**What you need to do:**
Reproduce the part of the material that opens with the line containing "You are a computer-use" and continues through the end of the material, word for word. Omit the pictures from your answer.

--- Dataset rows ---

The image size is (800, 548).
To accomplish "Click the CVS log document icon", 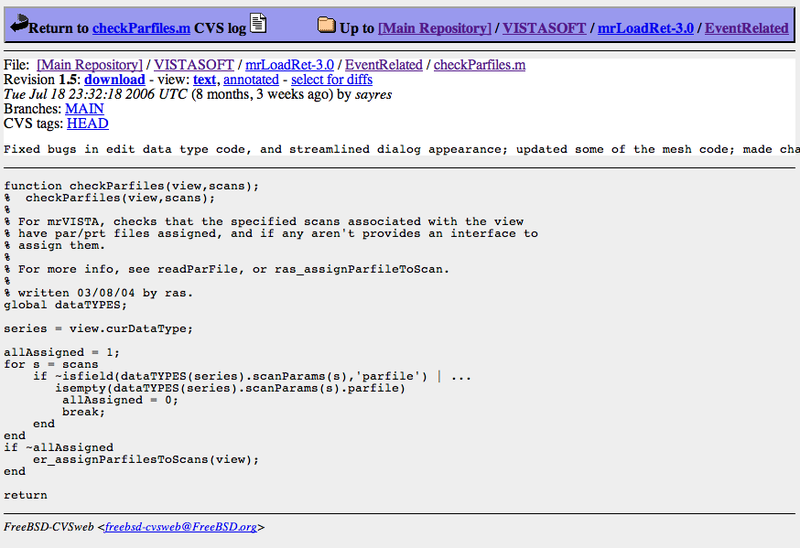I will [258, 25].
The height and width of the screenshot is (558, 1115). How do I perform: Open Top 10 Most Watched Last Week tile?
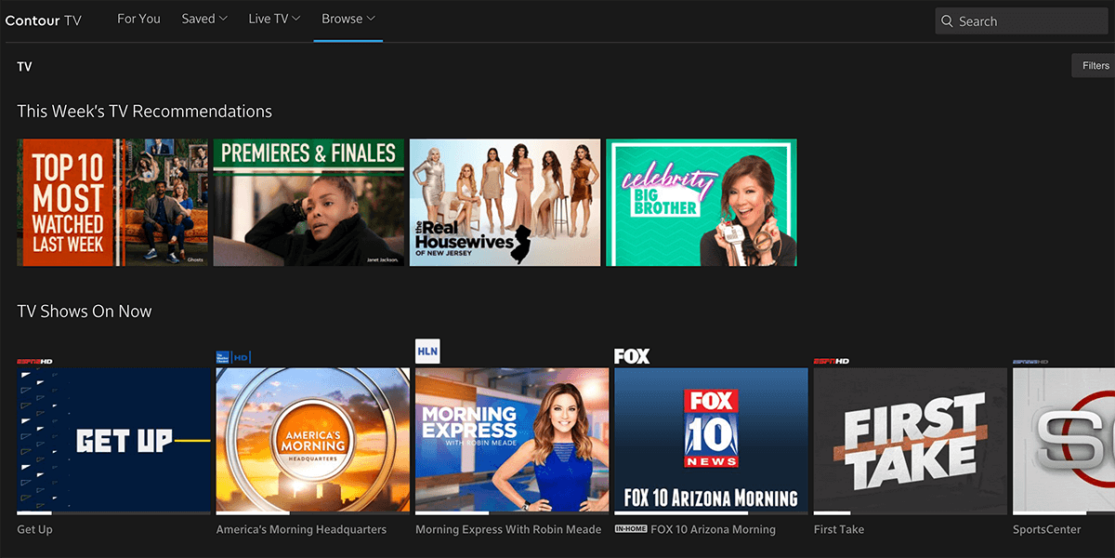(112, 202)
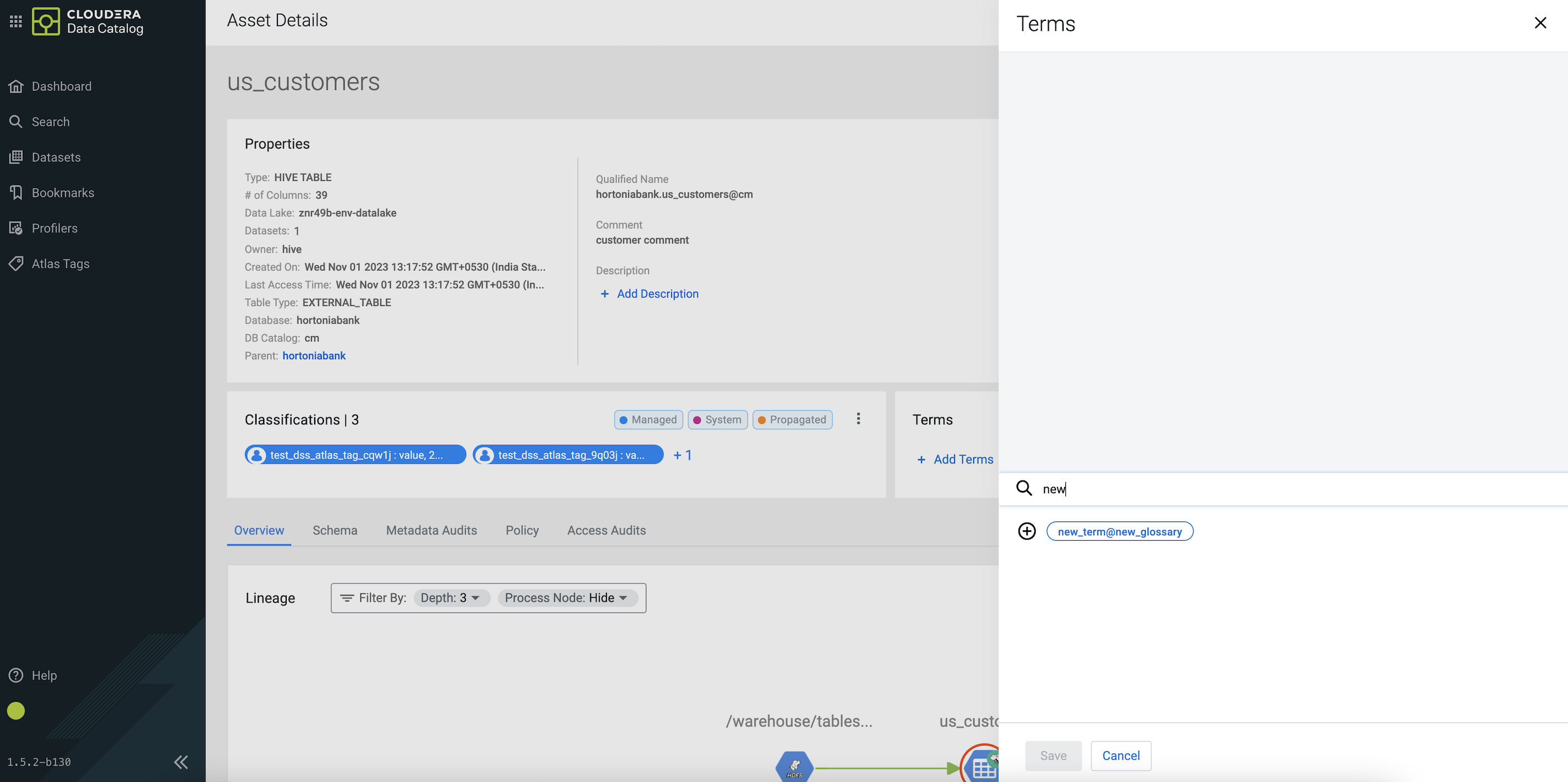Image resolution: width=1568 pixels, height=782 pixels.
Task: Open Bookmarks in the sidebar
Action: 62,192
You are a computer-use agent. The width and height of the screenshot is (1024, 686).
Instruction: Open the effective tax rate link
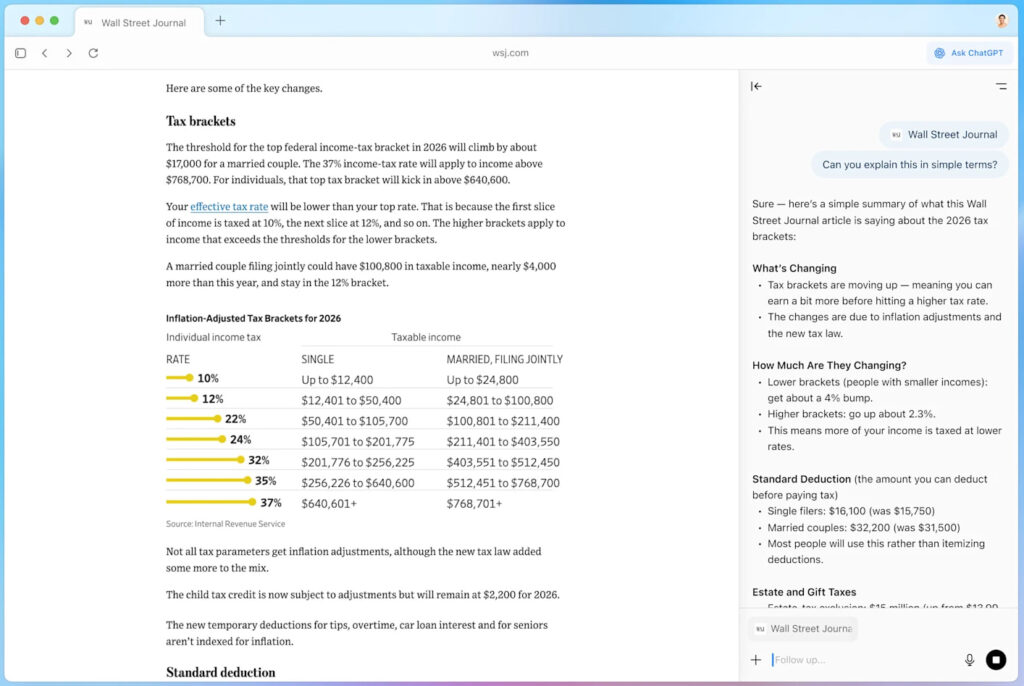tap(229, 207)
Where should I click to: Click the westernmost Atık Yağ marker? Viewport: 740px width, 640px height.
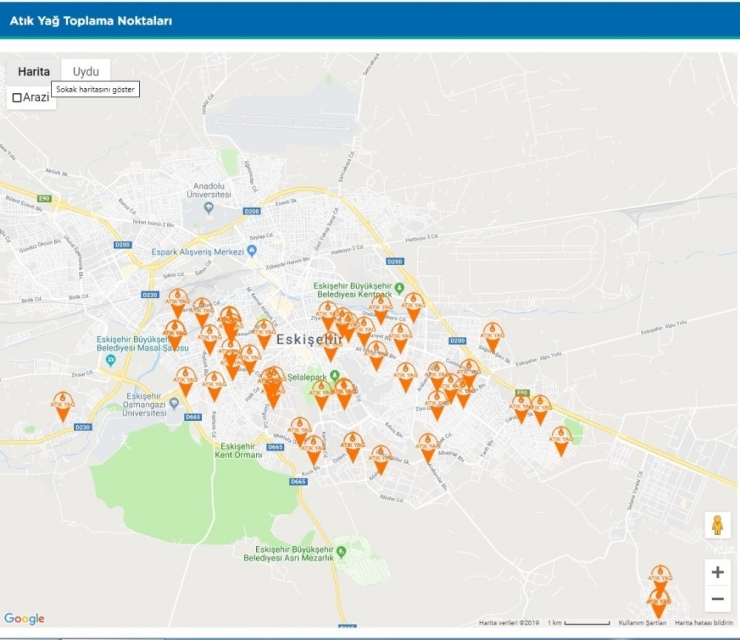63,405
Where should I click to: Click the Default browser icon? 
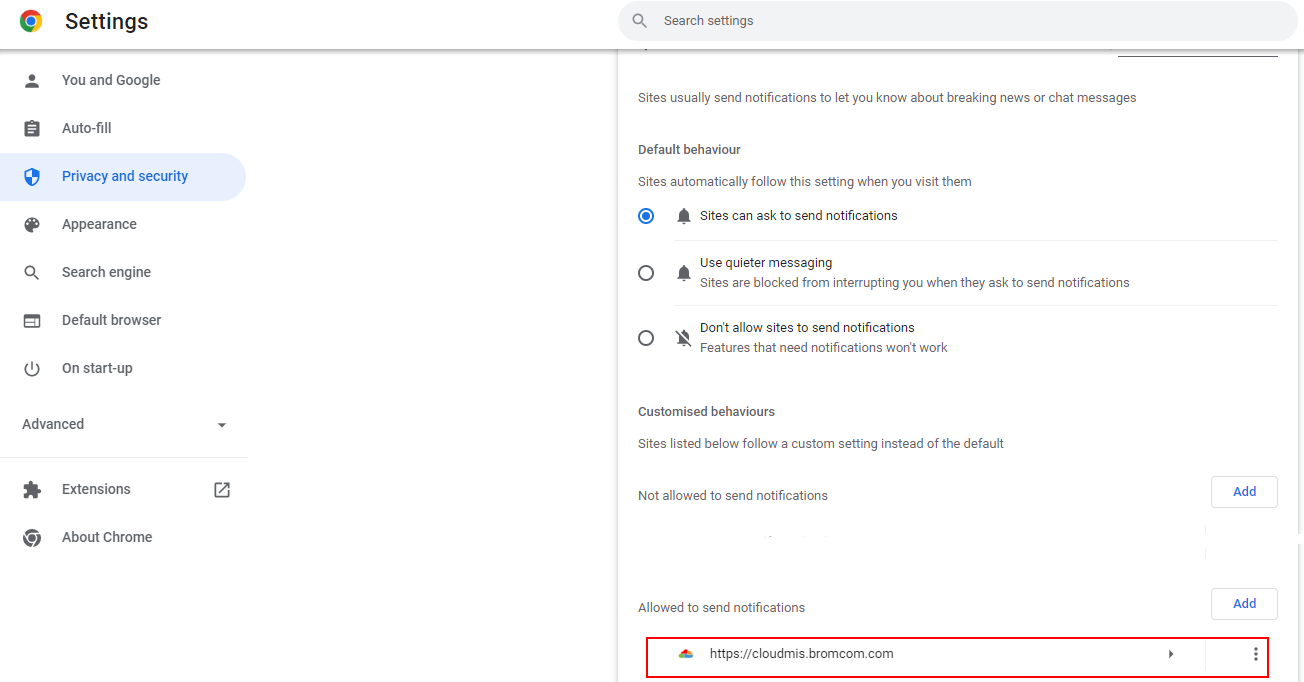pyautogui.click(x=32, y=320)
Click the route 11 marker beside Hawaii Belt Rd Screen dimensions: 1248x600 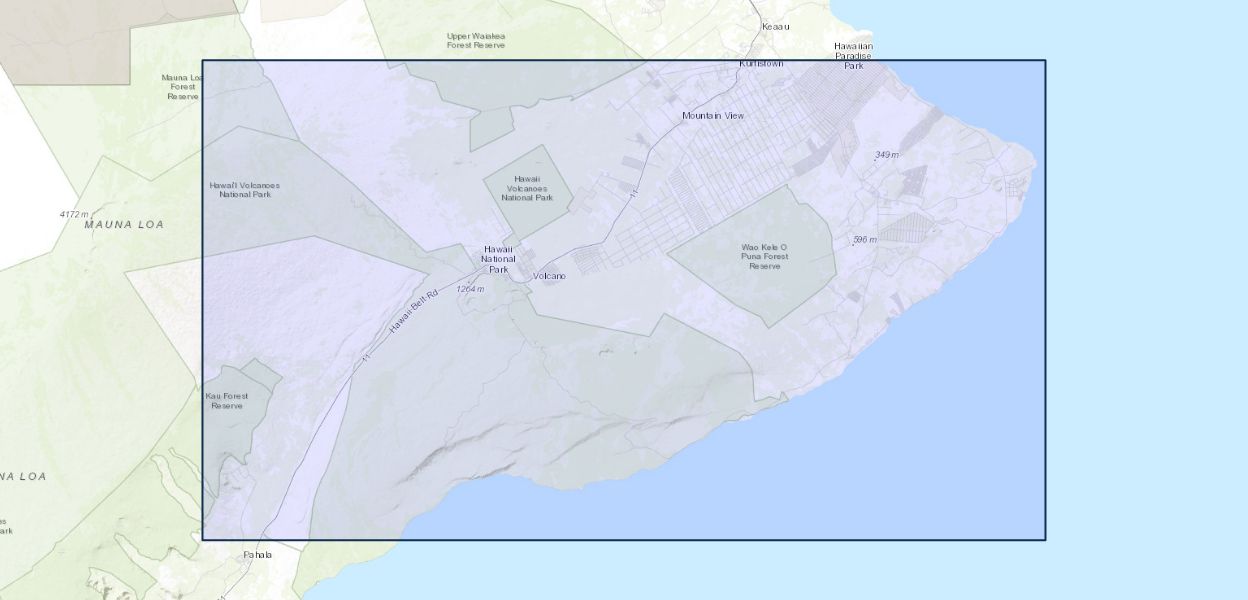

---

**Finished exercise:**
You are a computer-use agent. The width and height of the screenshot is (1024, 686).
Instruction: Open the effective tax rate link
tap(229, 207)
Where should I click to: Click the westernmost Atık Yağ marker? Viewport: 740px width, 640px height.
63,405
Where should I click to: Click the Default browser icon? 
pyautogui.click(x=32, y=320)
Click the route 11 marker beside Hawaii Belt Rd Screen dimensions: 1248x600 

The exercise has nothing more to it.